WRITTEN PROBLEM 1:
What is the Spanish translation of this sentence from the join removal email: "Did plan invalidation make it safe to rely on the presence of a unique index for planning decisions?"

-- Start of SOURCE EXCERPT --

As discussed on 26 June, "Join Removal/Vertical Partitioning", here's a
patch to remove joins in certain circumstances.

Tested and blind reviewed, but this is complex and subtle enough I
welcome and expect your comments on corner cases and missed
complications. (Lord knows, I've been down a few blind alleys writing it
to date...)

Patch works, but there's a bit I haven't finished yet - checking unique
indexes. So patch is marked WIP for now. Depending upon how long
commitfest lasts I may have a fully working version. (Yes, I know its
only 1 hours work, but haven't worked out how yet...)

--
Simon Riggs www.2ndQuadrant.com
PostgreSQL Training, Services and Support

Attachments:

join_removal.v4.patchtext/x-patch; charset=UTF-8; name=join_removal.v4.patchDownload+97-0
#2Heikki Linnakangas
heikki.linnakangas@enterprisedb.com
In reply to: Simon Riggs (#1)
Re: WIP Join Removal

Simon Riggs wrote:

Patch works, but there's a bit I haven't finished yet - checking unique
indexes.

Did plan invalidation make it safe to rely on the presence of a unique
index for planning decisions?

Couldn't we also do join removal for inner joins, when there's a foreign
key reference that enforces that there's one and only one matching tuple
in the removed table:

SELECT child.data FROM child, parent WHERE child.fkey = parent.pkey

?

+ 	/*
+ 	 * We can now remove join by pulling up child plan from the keeprel.
+ 	 * This needs to be done considering costs, since its possible for
+ 	 * a nested inner indexscan plan to be cheaper. So it isn't
+ 	 * always desirable to remove the join.

-- End of SOURCE EXCERPT --
-- Start of AVAILABLE DATA --

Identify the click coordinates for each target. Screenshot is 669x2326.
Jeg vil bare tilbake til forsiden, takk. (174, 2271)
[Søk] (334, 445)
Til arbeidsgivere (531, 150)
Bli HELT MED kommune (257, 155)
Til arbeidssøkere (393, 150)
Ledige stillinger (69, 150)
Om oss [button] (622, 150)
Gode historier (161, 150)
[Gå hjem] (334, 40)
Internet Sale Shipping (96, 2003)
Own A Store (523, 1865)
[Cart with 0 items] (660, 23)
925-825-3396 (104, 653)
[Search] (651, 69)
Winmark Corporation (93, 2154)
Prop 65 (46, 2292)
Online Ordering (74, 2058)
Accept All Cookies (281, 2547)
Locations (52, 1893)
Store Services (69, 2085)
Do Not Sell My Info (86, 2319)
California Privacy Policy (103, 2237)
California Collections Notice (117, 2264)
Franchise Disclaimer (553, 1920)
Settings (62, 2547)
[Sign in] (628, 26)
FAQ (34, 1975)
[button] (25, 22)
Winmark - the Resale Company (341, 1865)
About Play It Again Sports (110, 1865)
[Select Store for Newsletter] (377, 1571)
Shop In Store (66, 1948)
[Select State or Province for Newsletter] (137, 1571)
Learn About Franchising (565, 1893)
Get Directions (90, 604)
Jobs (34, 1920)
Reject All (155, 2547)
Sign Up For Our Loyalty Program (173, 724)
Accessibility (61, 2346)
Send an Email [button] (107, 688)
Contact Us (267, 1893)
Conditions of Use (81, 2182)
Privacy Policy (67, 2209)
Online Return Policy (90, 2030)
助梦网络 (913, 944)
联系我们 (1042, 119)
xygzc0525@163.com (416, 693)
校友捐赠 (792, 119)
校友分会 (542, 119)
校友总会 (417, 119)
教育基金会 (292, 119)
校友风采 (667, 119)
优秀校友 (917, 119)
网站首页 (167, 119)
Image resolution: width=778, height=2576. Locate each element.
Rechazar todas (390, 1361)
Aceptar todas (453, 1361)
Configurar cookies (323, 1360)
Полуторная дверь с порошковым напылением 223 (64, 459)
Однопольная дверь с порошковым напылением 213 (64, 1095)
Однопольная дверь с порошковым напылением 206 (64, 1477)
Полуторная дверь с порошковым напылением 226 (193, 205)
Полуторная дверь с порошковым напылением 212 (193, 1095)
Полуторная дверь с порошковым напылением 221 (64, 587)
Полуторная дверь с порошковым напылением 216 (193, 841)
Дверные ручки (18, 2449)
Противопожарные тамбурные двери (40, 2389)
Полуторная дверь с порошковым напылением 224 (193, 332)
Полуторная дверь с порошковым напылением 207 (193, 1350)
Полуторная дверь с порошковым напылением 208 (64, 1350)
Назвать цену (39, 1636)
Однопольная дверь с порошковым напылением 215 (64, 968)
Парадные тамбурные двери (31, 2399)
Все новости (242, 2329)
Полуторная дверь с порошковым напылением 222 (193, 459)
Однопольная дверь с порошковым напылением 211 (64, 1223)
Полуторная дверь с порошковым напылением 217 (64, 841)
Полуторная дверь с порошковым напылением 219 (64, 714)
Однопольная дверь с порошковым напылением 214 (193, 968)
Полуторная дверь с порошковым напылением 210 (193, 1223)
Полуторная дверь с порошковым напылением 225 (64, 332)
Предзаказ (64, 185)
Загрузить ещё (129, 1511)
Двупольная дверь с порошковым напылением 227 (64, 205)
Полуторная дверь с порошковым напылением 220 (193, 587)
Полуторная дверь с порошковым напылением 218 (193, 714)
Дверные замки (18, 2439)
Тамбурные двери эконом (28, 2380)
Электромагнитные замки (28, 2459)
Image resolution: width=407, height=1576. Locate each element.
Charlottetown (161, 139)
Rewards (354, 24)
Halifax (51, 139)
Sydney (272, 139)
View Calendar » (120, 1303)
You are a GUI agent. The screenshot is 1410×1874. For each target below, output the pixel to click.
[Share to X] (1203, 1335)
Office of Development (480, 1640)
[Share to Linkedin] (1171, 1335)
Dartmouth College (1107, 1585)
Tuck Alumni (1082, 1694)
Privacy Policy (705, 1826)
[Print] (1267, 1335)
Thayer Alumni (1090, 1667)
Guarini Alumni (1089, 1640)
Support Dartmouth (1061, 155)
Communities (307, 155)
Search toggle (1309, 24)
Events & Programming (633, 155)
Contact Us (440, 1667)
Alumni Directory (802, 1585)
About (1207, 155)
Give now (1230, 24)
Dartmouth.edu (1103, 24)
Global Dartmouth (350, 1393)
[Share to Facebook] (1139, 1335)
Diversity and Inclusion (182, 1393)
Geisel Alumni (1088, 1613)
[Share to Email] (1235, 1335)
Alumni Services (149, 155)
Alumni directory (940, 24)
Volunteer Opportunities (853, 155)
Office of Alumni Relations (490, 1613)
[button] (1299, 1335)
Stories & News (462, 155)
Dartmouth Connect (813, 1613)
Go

-- End of AVAILABLE DATA --

WRITTEN PROBLEM 2:
Could you quote the part of the rows that opens with the row containing "Global Dartmouth (350, 1393)" and closes with the last row, with both ends included and nothing altered?

WORKED ANSWER 1:
¿La invalidación de planes hizo que fuera seguro confiar en la presencia de un índice único para las decisiones de planificación?

WORKED ANSWER 2:
Global Dartmouth (350, 1393)
[Share to Facebook] (1139, 1335)
Diversity and Inclusion (182, 1393)
Geisel Alumni (1088, 1613)
[Share to Email] (1235, 1335)
Alumni Services (149, 155)
Alumni directory (940, 24)
Volunteer Opportunities (853, 155)
Office of Alumni Relations (490, 1613)
[button] (1299, 1335)
Stories & News (462, 155)
Dartmouth Connect (813, 1613)
Go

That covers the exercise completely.